AL ELLEMA

We know too well that rice is the staple food of many people. It is considered as one primary source of energy for our body. That is why many of our people, particularly those engaged in manual labor, would look for rice more than any other food. Farmers and laborers are sustained by the staple even with less viand for their meals. This group of workers could not withstand a day’s labor without eating ample amount of the staple.

But other workers or even those who are not engage in productive occupation are similarly dependent on rice as basic food. It may be because we are made to grow on rice beginning from infancy that we develop dependency on rice. It seems tough to depart from what we have grown and lived with all our lives. It is the primary food that had been implanted in our consciousness to the point that we starve for it and remain feeling hungry without it.

The greatest irony is while we have been trained to grow by rice, many of us had not been trained to grow rice. Its being implanted in our consciousness as the basic food is not coupled with the consciousness to plant that food which we are to grow of. We had in short been engrossed in a culture that depends on rice as our staple food but production seems not part of the culture. In fact, those engaged in the production of the staple are exploited in many ways and hardly reap the fruits of their labor.

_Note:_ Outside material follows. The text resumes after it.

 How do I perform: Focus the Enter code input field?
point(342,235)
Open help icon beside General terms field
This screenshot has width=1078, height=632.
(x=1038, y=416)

The people who live by the sweat of their brows and the mud on their feet are unwilling victims of an unjust social order where they remain captives living on the bondage of the soil. The exploiters among the rich and powerful, those who have the capital needed to produce rice, are the ones getting the huge chunk of the profits from the rice industry.

While faced with this real inequity, many of our farmers are realizing the difficulty of their living, pushing them to aim or just dream from being freed out of the chains of their impoverishment. This explains why they work too hard to see their offspring who are to succeed them, earn education and acquire other skills that would bring them financial freedom. The trend of farmers’ children trying to take painstaking sacrifices to be educated and be at par in the global competition is epic.

That has been so in so many decades and we have success stories of professionals reaping the best the world can offer for their once impoverished situation. We take pride and are happy with such inspiring tales but we miss so much of the most important message it sends to all and sundry aside from the lessons of hard work and proving the adage that poverty is not a hindrance to success.